The explosion of social media has given us many things. Some good, some bad, some not worth grading.
One of the things that make me nuts is the number of people who need to photograph a meal on a plate, or a drink in a glass, and then post the photo every which way. Facebook, Twitter, Instagram, Tumblr. Etcetera. I picture a restaurant, the waiting staff bringing the meals to a table, and each and every person seated reaching for their phones and snapping at least one shot of what’s on their plate. Instead of maybe saying grace. Or even feeling it.
The scalloped vegetables, the tiny but pretty serve of protein, the artful drizzle. Gorgeous! I eat to live, I live to eat?
Another very big deal is the blog. There are all sorts of blogs on all sorts of subjects; business blogs, marketing blogs, food blogs, craft blogs, photographic blogs, artistic blogs, personal blogs. Blogs usually contain many Is, as in I think, I believe, I cooked, I went, I made, I said, I did, I am.
The other night on Twitter I followed a link to this article. And I found a blogger to weep over. Jack Monroe was a single mother in England when she started blogging, and she started blogging about being a single mother and looking for work and trying to find childcare and trying to live on benefit payments. And then she began to blog recipes – and they were very good recipes – of the kind of meals you can put together when you’ve hardly got any money at all.

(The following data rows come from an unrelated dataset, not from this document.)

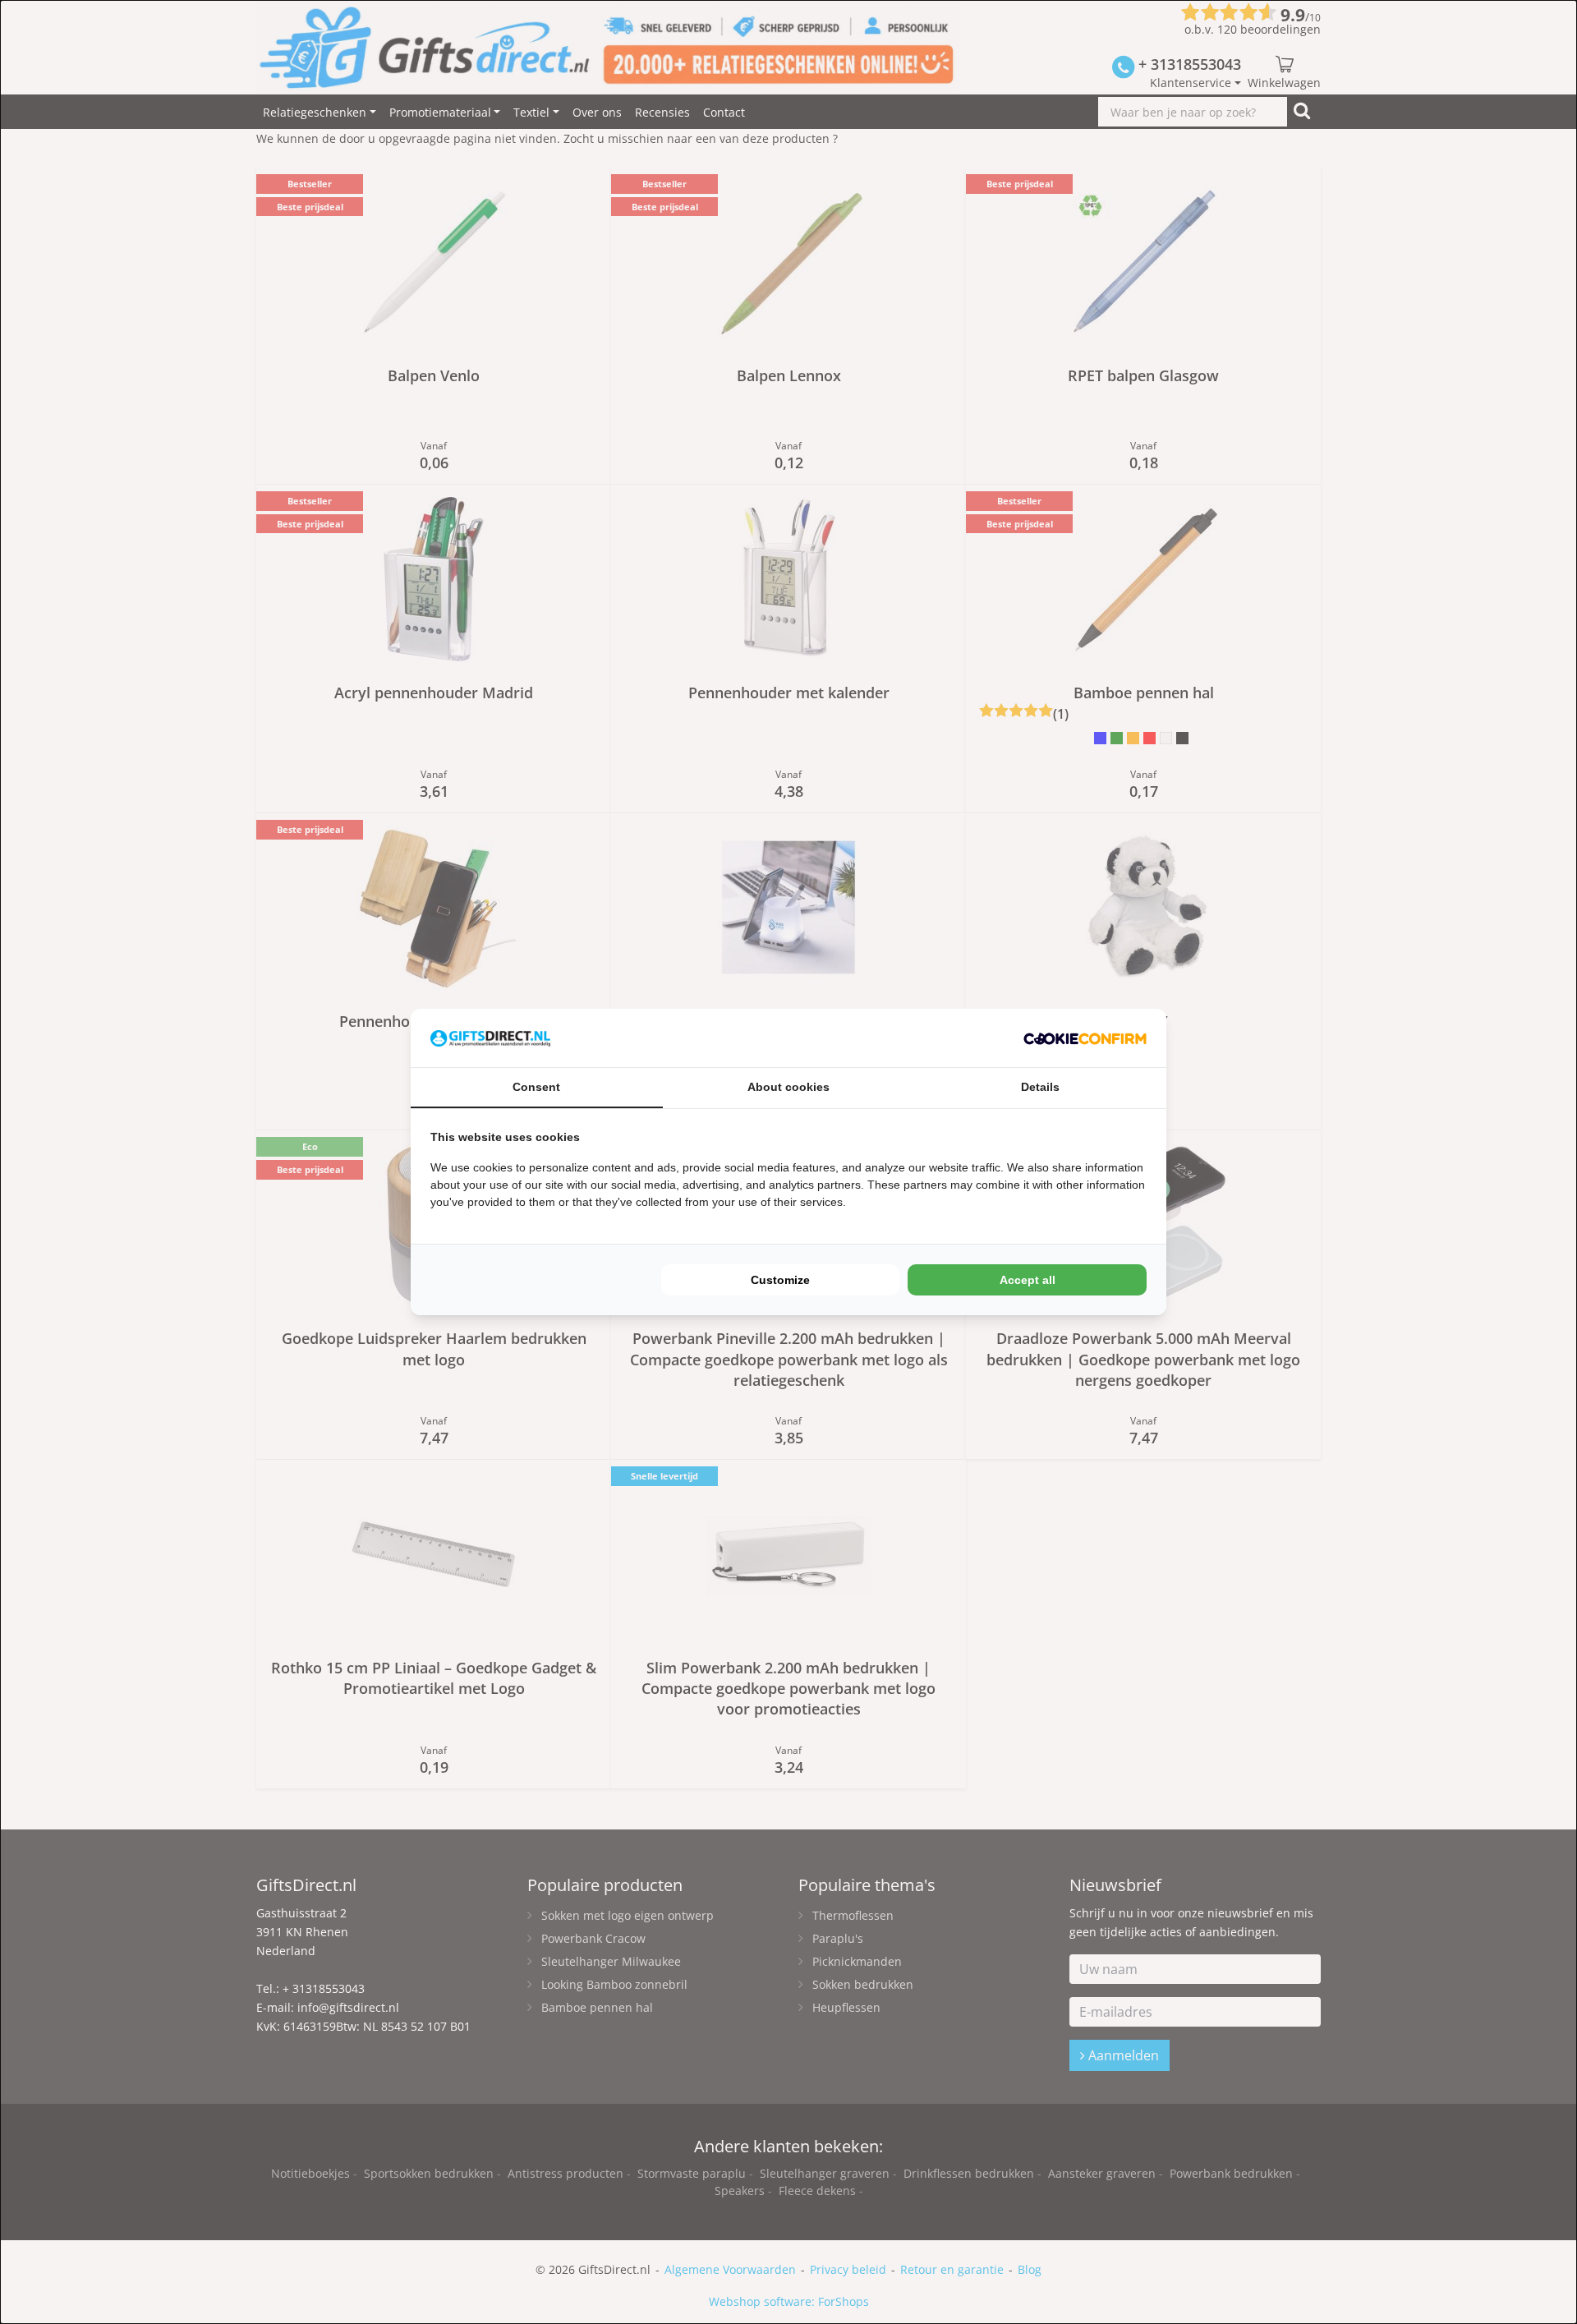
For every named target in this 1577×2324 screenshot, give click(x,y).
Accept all (1027, 1279)
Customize (780, 1279)
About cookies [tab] (788, 1086)
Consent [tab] (536, 1086)
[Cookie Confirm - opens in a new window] (1085, 1038)
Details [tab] (1040, 1086)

The article says that Monroe became “the foremost face of austerity blogging, the increasingly visible community of bloggers giving an insight into the realities of living hand to mouth.” Not blogs about stylish dinner plates, the perfect truffle or a dessert for everyone. Not blogs about replicating those meals from the cooking shows and Julia Child cookbooks.
Blogs about surviving, and having enough food to eat each day and week. Monroe had maybe $17 (Australian) a week to feed herself and her son. Masterchef couldn’t help her. She didn’t have a pantry full of supplies to draw on or the opportunity for a trolley filling supermarket shop.
The article had some quotes from Monroe worth repeating:
“I think cooking has been sold by cookery shows as unattainable or aspirational – it’s high gloss, it’s fancy kitchen equipment, it’s beautifully presented meals…..
“And actually cooking is a life skill. We teach our children to swim, but we don’t teach our children to cook. You’re going to be in a kitchen seven days a week, but how often do you go to the swimming pool?”
Monroe’s blog, A Girl Called Jack, continues, even though she has both employment and childcare now, as well as a fiancé. I haven’t read all the posts, but in between the recipes there are articles on poverty and action and the inadequacy of government benefits. As well as slices of Jack Monroe’s life. Those I bits.
She became incredibly popular. She’s famous now. Her writing is published in all sorts of places apart from her blog, there’s a recipe book in the works. Her voice is heard, around the world.
But what a thing that she started blogging when she was desperate and poor and “a bit sick of seeing single mums and people who are unemployed portrayed badly.”
What a thing that Jack Monroe and her pictures of food made such a difference.